Living on Rural Time

Bobby Stone spends his time farming in Audrain County near Laddonia, Missouri. It was natural for him to follow in the footsteps of his grandad who began the operation in 1950. Today, he works alongside his father who has continued the professional tradition. Bobby now guides the farming business across 1,900 acres which produce mainly corn and soybeans. He has experience in growing and selling certified seed (seed grown for farmers to plant the next year) and helps farmers obtain their seed inputs as a seed salesman. To diversify his operation, Bobby invests his time to grow and raise finished beef calves which are born on his farm from his herd of cows.

Something special sets each farm family apart and makes them unique. For the Stone family, that something is Oliver tractors.

“When my dad was growing up my Grandad always farmed with Olivers because he liked them,” Bobby recalled. “When (Grandad) retired he bought an Oliver 60 and restored it, and that kind of planted the bug.”

Today, 19 various models of Oliver tractors originally built from 1930 to 1973 find preservation, rest, and some even still get a good day’s work on the Stone farm. Bobby enjoys time spent watching and listening to these “old” machines work hard because that’s what they were designed to do. The Stone family Olivers are a great connection to past times on the Stone family farm today.

A conversation with Bobby about agriculture reiterates a common theme: “time is money.” As he talks about his daily operations, experiences, and thoughts about the future, it becomes obvious that Bobby believes that time is his most important currency in the agriculture industry.

“My time is valued differently than that of the previous generation,” he states.

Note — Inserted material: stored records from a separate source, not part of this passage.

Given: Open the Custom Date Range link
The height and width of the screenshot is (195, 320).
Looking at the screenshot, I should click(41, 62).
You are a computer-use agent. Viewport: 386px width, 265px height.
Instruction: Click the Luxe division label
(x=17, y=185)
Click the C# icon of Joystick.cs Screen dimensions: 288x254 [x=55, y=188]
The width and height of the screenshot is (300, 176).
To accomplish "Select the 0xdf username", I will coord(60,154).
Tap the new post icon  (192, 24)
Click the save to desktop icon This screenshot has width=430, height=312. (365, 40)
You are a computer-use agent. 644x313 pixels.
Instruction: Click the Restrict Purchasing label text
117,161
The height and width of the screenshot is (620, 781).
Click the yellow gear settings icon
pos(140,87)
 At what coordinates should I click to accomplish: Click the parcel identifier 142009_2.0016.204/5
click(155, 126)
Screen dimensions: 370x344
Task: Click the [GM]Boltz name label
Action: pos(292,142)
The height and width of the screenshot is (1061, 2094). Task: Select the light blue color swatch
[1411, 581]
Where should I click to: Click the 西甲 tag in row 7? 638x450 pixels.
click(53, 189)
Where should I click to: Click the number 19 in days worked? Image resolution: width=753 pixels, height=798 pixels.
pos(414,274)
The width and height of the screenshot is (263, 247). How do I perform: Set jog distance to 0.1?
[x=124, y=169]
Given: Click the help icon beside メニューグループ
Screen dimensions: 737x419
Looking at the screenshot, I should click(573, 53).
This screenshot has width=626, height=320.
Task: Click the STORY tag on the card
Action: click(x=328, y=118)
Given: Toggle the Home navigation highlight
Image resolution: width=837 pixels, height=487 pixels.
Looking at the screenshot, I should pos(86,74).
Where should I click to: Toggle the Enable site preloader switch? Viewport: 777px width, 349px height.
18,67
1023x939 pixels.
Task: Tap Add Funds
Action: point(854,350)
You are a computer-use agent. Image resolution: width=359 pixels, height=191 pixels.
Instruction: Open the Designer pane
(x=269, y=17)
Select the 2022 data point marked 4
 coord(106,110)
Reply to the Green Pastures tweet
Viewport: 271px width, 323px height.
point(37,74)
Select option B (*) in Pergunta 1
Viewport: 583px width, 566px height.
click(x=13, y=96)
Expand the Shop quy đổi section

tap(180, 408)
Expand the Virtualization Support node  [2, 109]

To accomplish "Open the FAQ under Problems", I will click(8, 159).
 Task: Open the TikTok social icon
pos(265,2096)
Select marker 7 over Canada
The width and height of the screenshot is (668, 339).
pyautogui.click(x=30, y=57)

Bobby believes that the technologies available to farmers today require upfront time investment. He is looking ahead to implement more no-till practices for sustainability. No-till protects his natural resources and helps control his inputs such as fuel while also saving his time. No-till is made possible by the continual improvement of agricultural technology. Bobby wants to communicate to consumers that advancements such as GMOs are technologies which help farmers be more sustainable, more efficient, and to protect valuable resources. Bobby’s operation is fueled by tradition with an eye to progress and continual improvement.

When Bobby’s workday is done on the farm, he loans his time to being president of Audrain County’s University of Missouri Extension Council and has served on the Parrish Council.  He and his wife, Nicole, are raising three feisty rural Missourians- the fourth-generation of Oliver-loving Audrain County farmers.